Following Thibault's advice, I defined the creation date of a text line using two numbers ("not_before" and "not_after") instead of a single "century" value. This allows for a precise dating when it is possible or on the contrary, to spread the dating over several centuries when it cannot be avoided, which is more accurate in both cases.

McCATMuS mixes printed, handwritten and typewritten documents, so it was important to have a "writing type" column to help filter the dataset based on this information, in cases where one does not want to mix them. This metadata also makes it possible to use McCATMuS to train a classifier capable of distinguishing between the different types of writing.
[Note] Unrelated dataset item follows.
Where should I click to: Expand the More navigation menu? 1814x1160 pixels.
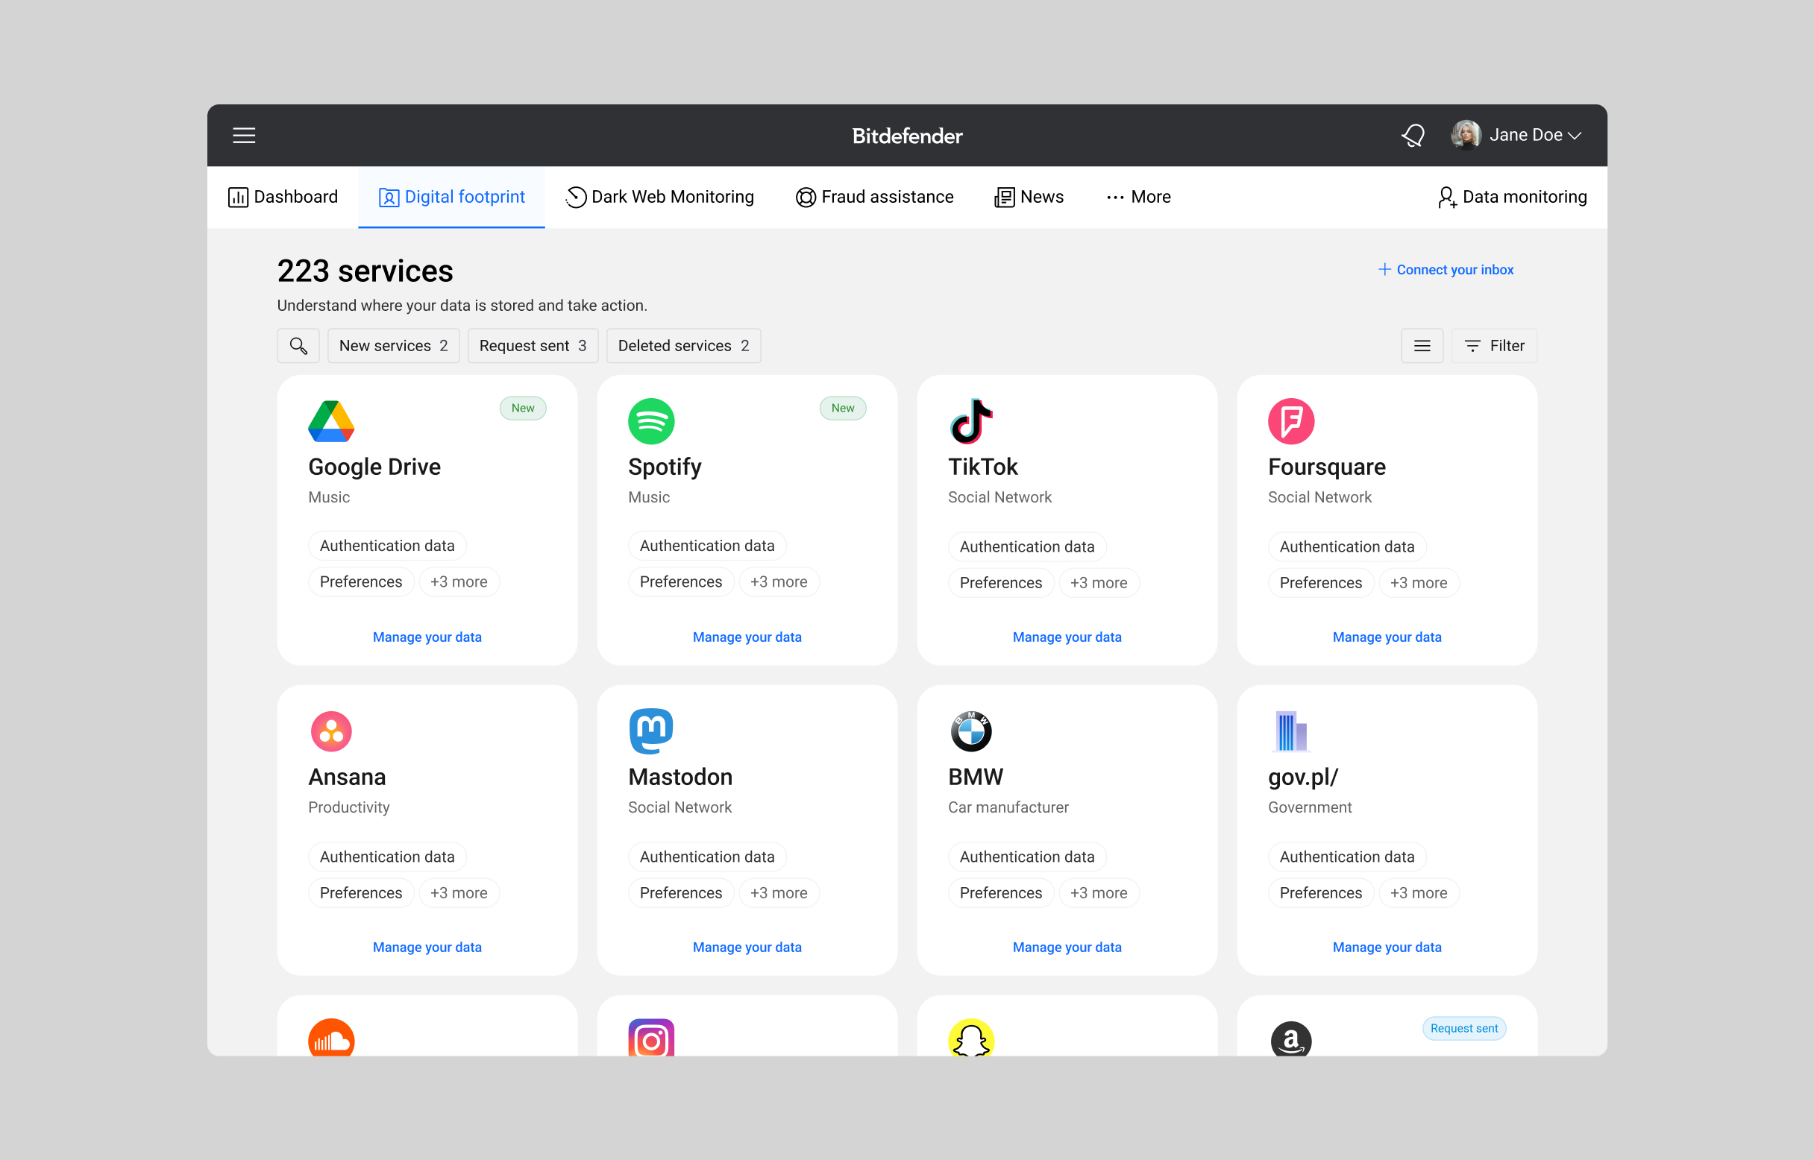pyautogui.click(x=1139, y=197)
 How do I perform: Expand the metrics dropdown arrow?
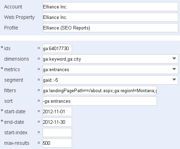click(x=174, y=69)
CATMuS Medieval on the other hand presents only handwritten sources, so such a metadata would be useless and is able to rely on paleographic classifications to characterize each text line based on a "script type" metadata, that includes values such as "caroline", "textualis", "hybrida", etc.

McCATMuS also has a "color" column that helps sort text lines based on whether the source image is colored (true) or in grayscale (false).
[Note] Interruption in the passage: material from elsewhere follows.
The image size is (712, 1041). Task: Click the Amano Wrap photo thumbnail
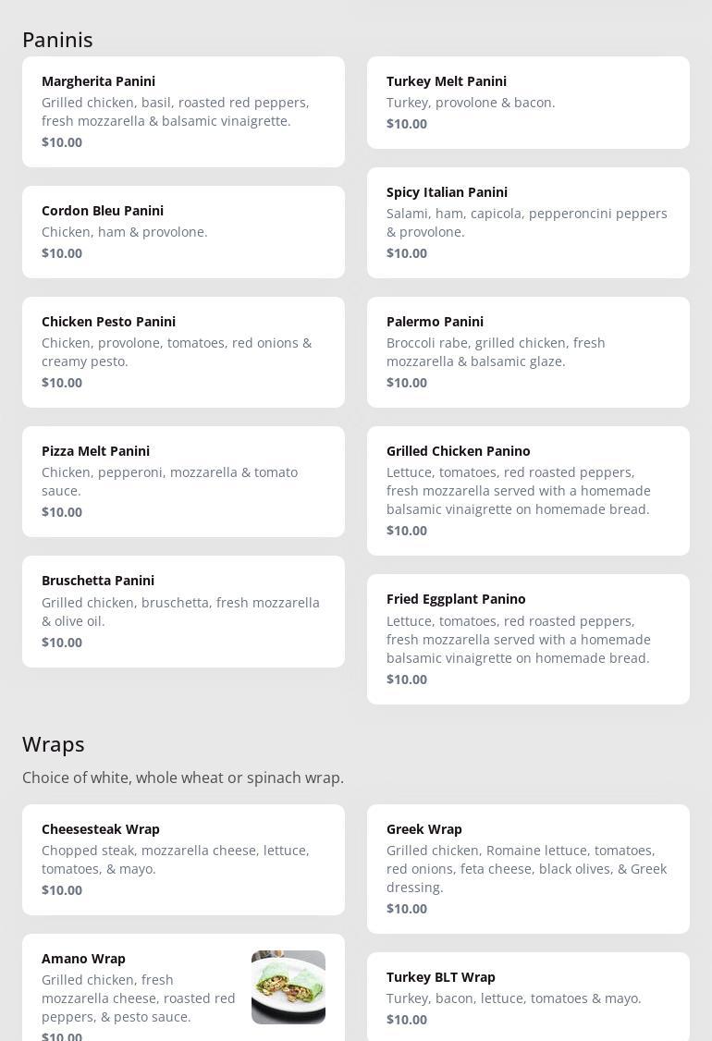[x=288, y=986]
Although I reused the scripts developed by Thibault to build this dataset, I had to make several modifications to include this new metadata in the PARQUET files and to add additional filtering to the text lines. This included updating the mapping to the segmOnto vocabulary to match what existed in my datasets, or filtering some types of lines such as those identified as signatures.2 I also included an update of "writing_type" at the line level whenever the value in "line_type" allowed it to be controlled.

if ":handwritten" in line_type:
    writing_type = "handwritten"
    line_type = line_type.replace(":handwritten", "")
elif ":print" in line_type:
    writing_type = "printed"
    line_type = line_type.replace(":print", "")
elif ":typewritten" in line_type:
    writing_type = "typewritten"
    line_type = line_type.replace(":typewritten", "")
else:
    writing_type = metadata["writing_type"]

In the end, having built such a dataset (the first version of McCATMuS contains 117 text lines!) with such a variety of metadata is very satisfying although there is room for improvement. I have already mentioned that it would be interesting to have a greater variety of languages in McCATMuS. I also know that some of the values in "writing_type" are not completely accurate so adding a control based on a classifier might be interesting. Finally, I've noticed that some transcriptions in the "FoNDUE_Wolfflin_Fotosammlung" dataset are not correct at all, probably due to an automatic transcription that wasn't corrected.

However, before we dive into improving McCATMuS, it's important to first examine the accuracy of the models that can be built on top of it! This will be the topic of the next and last post in this series!


  1. To learn more about how chocomufin convert works, just read the software's short documentation. 

  2. I don't think it makes sense to include signatures in a dataset to train a generic model, since the transcription of such lines can be very context specific.